ASSIGNMENT> Present exactly, and only, the lines running from the line that contains "Лестничные ступени (117, 189)" through the end of the entries below.

Pixel coordinate grounding data
══════

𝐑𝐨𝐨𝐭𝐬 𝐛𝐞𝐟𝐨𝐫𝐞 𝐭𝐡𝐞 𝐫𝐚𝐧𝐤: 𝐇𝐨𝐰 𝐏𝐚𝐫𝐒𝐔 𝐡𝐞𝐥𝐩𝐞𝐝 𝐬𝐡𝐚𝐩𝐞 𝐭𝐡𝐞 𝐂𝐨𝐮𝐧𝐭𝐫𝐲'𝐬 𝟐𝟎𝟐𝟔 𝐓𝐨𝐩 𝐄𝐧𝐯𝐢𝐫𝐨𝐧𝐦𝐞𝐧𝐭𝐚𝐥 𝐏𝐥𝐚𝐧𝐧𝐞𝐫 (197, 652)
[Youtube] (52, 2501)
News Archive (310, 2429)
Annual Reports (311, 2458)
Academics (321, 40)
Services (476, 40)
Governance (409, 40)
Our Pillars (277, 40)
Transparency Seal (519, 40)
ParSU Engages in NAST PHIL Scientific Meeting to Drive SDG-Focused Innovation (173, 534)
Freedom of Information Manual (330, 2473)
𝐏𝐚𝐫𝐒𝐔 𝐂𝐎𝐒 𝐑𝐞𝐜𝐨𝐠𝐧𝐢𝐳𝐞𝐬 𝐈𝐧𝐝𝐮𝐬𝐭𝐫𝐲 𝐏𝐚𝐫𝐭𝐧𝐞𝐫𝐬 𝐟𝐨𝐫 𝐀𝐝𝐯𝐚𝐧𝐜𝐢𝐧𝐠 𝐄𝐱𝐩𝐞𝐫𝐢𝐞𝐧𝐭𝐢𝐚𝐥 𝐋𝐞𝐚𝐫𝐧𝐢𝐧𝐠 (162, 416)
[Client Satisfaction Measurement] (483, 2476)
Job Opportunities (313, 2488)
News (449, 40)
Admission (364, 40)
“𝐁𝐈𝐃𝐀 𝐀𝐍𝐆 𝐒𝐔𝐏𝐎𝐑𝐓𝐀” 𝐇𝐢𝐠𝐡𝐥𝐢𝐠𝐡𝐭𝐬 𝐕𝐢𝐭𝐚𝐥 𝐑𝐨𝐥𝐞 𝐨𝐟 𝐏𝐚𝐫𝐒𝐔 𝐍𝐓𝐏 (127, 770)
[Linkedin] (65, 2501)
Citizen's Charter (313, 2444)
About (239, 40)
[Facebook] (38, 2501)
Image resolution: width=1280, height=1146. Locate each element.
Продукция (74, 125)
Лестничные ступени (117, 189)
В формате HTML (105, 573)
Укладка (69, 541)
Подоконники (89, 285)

══════

RESULT FOR THIS EXERCISE>
Лестничные ступени (117, 189)
В формате HTML (105, 573)
Укладка (69, 541)
Подоконники (89, 285)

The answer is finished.